Members of the Breedlove family were among the 60 slaves living in 13 dwellings on the Burney plantation as shown on the 1860 slave schedules.


Once the war was over, the family worked in the area as sharecroppers, but in 1873 Minerva died, and by 1875 Owen was also dead, leaving Sarah an orphan at age 7.

She lived with her older sister Louvenia and her husband and they moved to Vicksburg. By age 14 Sarah was married to Moses McWilliams, and by age 17 she had her daughter, Lelia (who later changed her name to A’Lelia). Moses died in 1887, just two years after Lelia’s birth, leaving Sarah a widow by age 20 with a small child to care for. With her options limited in Vicksburg, she moved to St. Louis, Missouri, where several of her older brothers had moved and were working as barbers.

Despite the challenges life had thrown her, she was determined to make a better life for her daughter, and she began working as a laundress. It was arduous work, but she worked hard. She married John Davis in August of 1894, and they lived with or near her brothers at various times. An 1895 city directory for St. Louis shows the Davises living at 1535 Lucas av. and Sarah’s brother James Breedlove living in the rear of 1517 Lucas av.

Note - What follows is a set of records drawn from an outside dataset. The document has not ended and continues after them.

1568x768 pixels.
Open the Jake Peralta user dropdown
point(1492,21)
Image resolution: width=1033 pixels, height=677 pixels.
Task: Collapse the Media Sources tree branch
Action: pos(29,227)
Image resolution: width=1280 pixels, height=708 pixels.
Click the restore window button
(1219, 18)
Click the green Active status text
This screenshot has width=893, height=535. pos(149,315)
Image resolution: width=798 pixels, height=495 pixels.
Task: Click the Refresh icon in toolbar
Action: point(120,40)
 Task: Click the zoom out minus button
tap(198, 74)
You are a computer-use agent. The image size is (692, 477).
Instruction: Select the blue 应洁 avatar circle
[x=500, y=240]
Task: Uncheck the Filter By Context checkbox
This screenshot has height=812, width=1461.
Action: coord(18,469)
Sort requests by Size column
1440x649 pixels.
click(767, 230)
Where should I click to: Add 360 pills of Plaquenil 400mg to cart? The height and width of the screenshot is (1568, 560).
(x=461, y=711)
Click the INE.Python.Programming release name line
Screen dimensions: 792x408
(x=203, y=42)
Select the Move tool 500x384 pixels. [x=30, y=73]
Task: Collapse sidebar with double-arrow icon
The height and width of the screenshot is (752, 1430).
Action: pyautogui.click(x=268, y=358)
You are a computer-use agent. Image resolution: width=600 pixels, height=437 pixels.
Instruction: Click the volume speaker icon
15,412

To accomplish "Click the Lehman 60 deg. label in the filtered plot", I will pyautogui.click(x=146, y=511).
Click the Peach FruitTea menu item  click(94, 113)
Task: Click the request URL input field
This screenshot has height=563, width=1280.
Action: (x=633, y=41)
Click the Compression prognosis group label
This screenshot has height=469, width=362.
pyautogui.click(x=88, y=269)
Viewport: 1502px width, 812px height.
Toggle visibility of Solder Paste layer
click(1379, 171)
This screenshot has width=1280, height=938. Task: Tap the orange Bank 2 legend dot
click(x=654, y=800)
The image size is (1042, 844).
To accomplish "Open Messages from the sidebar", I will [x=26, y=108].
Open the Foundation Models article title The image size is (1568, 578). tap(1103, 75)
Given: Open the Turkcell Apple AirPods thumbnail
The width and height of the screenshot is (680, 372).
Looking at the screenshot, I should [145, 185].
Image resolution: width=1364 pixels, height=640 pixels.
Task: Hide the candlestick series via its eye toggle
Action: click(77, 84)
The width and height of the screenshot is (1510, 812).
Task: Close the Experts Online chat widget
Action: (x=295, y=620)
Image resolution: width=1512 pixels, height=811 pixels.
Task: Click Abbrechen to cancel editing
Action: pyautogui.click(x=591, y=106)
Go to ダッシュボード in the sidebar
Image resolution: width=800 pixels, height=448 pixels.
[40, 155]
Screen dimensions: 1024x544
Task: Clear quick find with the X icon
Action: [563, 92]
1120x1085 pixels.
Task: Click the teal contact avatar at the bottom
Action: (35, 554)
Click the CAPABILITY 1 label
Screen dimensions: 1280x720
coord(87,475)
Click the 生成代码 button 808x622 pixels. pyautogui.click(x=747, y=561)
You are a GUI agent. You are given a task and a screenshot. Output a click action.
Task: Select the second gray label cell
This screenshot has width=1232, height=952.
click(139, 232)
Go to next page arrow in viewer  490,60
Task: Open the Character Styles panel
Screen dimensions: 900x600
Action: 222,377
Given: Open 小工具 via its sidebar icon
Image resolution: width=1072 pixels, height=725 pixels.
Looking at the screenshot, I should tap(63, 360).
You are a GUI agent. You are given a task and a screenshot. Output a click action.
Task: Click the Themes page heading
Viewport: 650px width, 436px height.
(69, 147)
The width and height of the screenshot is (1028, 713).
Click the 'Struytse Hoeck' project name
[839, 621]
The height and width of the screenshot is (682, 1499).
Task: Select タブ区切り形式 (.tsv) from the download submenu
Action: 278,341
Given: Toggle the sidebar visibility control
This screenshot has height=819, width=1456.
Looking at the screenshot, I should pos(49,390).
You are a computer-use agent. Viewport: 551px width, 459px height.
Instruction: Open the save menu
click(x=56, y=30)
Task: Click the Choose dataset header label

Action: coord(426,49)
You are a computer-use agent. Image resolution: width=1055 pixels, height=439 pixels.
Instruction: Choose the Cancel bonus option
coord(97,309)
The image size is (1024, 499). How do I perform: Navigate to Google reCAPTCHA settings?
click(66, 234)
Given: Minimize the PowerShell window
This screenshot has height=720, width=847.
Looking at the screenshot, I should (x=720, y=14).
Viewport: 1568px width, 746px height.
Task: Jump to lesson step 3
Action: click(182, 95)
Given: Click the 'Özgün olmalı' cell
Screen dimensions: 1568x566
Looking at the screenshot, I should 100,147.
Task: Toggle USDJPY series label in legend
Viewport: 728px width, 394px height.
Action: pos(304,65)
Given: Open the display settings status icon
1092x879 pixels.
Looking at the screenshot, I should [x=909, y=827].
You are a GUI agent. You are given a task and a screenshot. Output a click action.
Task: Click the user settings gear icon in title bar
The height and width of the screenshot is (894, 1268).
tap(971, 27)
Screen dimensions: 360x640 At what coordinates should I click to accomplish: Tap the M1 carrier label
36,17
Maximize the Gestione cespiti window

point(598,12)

Life with her husband John was difficult. He had a temper—and a girlfriend. Sarah began losing her hair around the time of her marriage. When it came to hair care for African American women, there weren’t a lot of options at the time and the products being used stripped the natural oils from their hair and caused breakage. On the other hand, if the hair was washed too infrequently, women were susceptible to scalp problems that caused hair loss.

In 1902, Sarah had earned enough money to send Lelia to Knoxville College in Tennessee, and with resolve she set her mind to better her lot. By 1903, she had parted ways with John Davis, and around that time she met Charles J. Walker, a newspaper ad salesman. She became an agent selling hair products for Annie Turnbo, another woman in the hair-care industry, and took pride in helping women who were struggling with hair loss to regain their hair.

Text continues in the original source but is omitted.